Above the Damúda beds, and slightly unconformable upon them, occurs a series of coarse false bedded sandstones, with intercalations of red and grey clays, passing into shale in places. These beds are mainly developed in the Southern portion of the Rániganj field, where they form the mass of the fine hill of Panchit (Pachete), whence the name of Panchit series is suggested for them. The upper part of Panchit Behárináth and Garanji hills are composed of a coarse conglomerate, differing in mineral character from the lower portion of the formation.

This lower portion is of considerable interest, for, besides plants, the first distinct animal remains yet discovered in Bengal have been procured from them. These consist of various biconcave vertebrae and other bones, jaws and teeth, apparently reptilian, and of a small crustacean allied to Æstheria. The plants include, besides numerous peculiar forms, the Schizonema? so characteristic of the Rániganj series.

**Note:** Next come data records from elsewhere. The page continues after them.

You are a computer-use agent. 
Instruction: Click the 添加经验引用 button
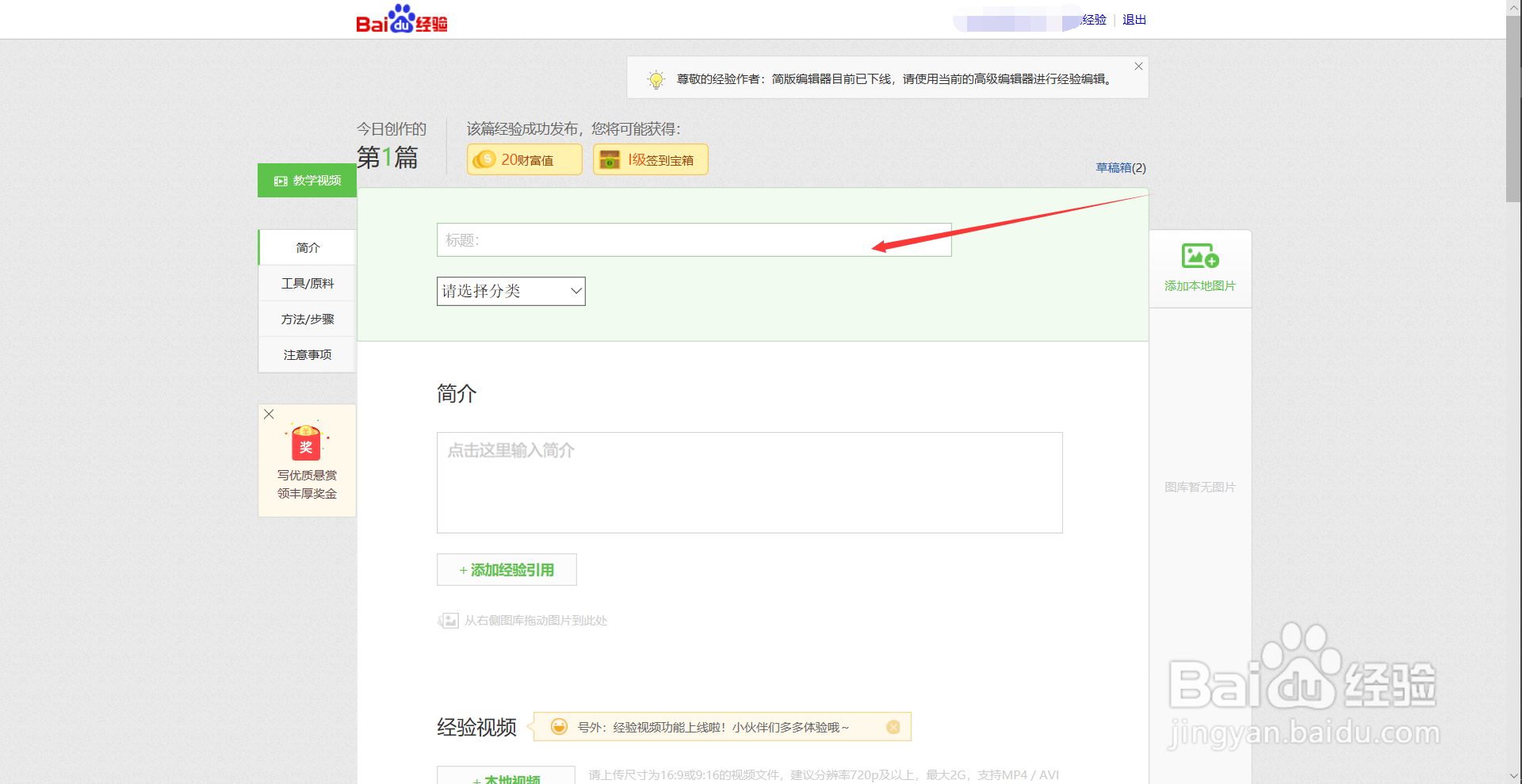pos(506,569)
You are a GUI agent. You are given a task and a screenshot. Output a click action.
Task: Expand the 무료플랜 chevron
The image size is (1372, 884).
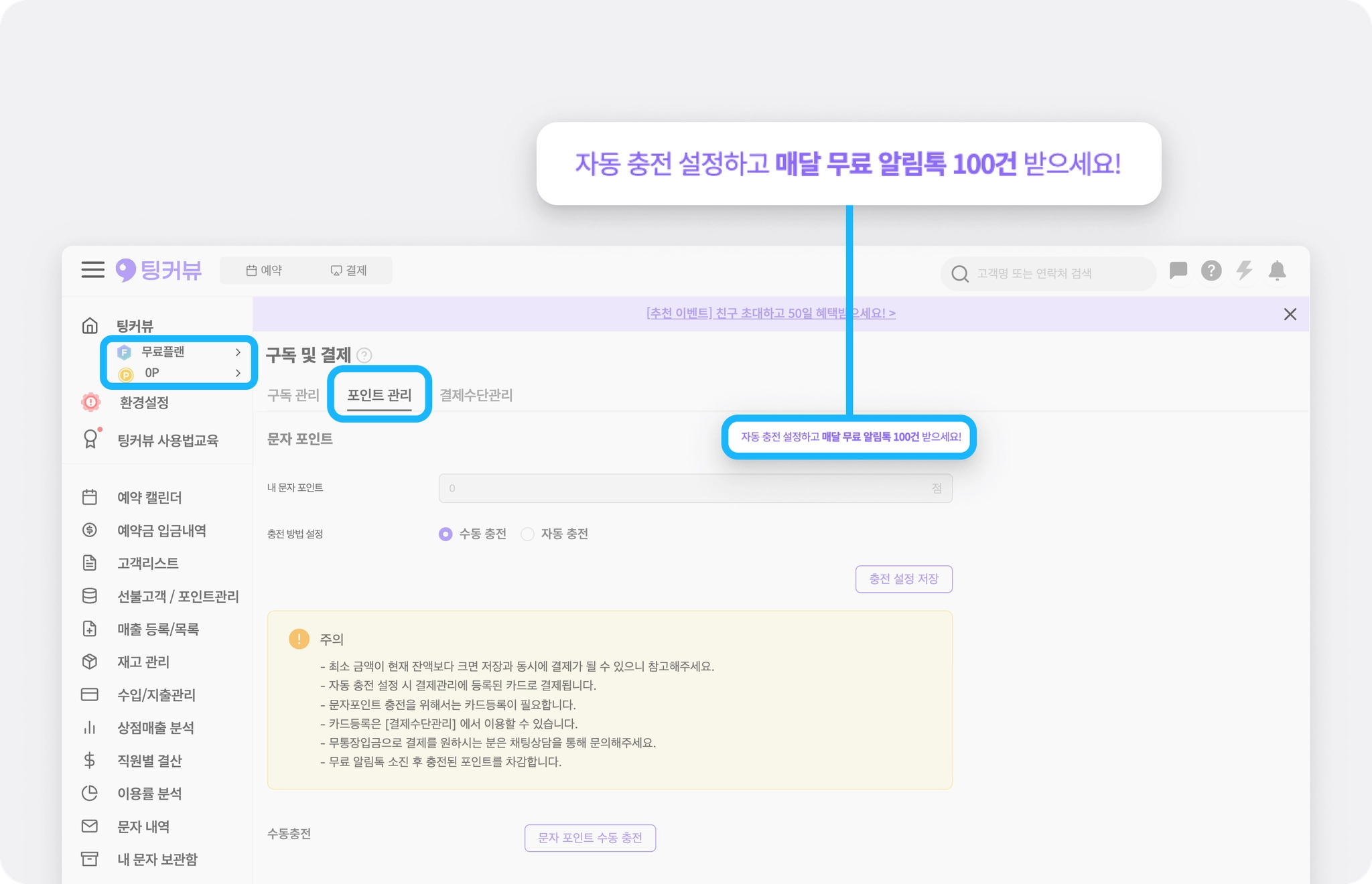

The Æstherias appear identical with those found by Mr. Hislop in the Mangáli shales of Nagpúr. From these shales was also procured a reptile, Brachiops laticeps of Owen, belonging to the same group as the Labyrinthodon. It seems probable that the Mangáli shales are the representatives of the Panchits of Bengal. The Upper Damúdas of Jabbalpúr may also be of the same age.

In the Rájmahál hills the Lower Damúdas are unconformably overlaid by a series of grits, conglomerates, and white clays. Above these, also unconformably, occur enormous flows of basaltic trap, with interstratifications of white and black shales, abounding in plants of the genera Zamites, Pterophyllum, Pecopteris, Tœniopteris, &c.,

  1. Beds containing plants of Damúda age occur also at the base of the Himalayas of Sikkim, a circumstance first noted by Dr. Hooker, in his “Himalayan Journals,” Vol. I. p. 403, and confirmed by myself in 1856. Nothing however could be made out of the extent of the beds, which are distinct from those containing coal on the Tista river. The only evidence of the existence of Damúdas were specimens of glossoptcris and vertebraria found in loose blocks in a stream below Pankábári.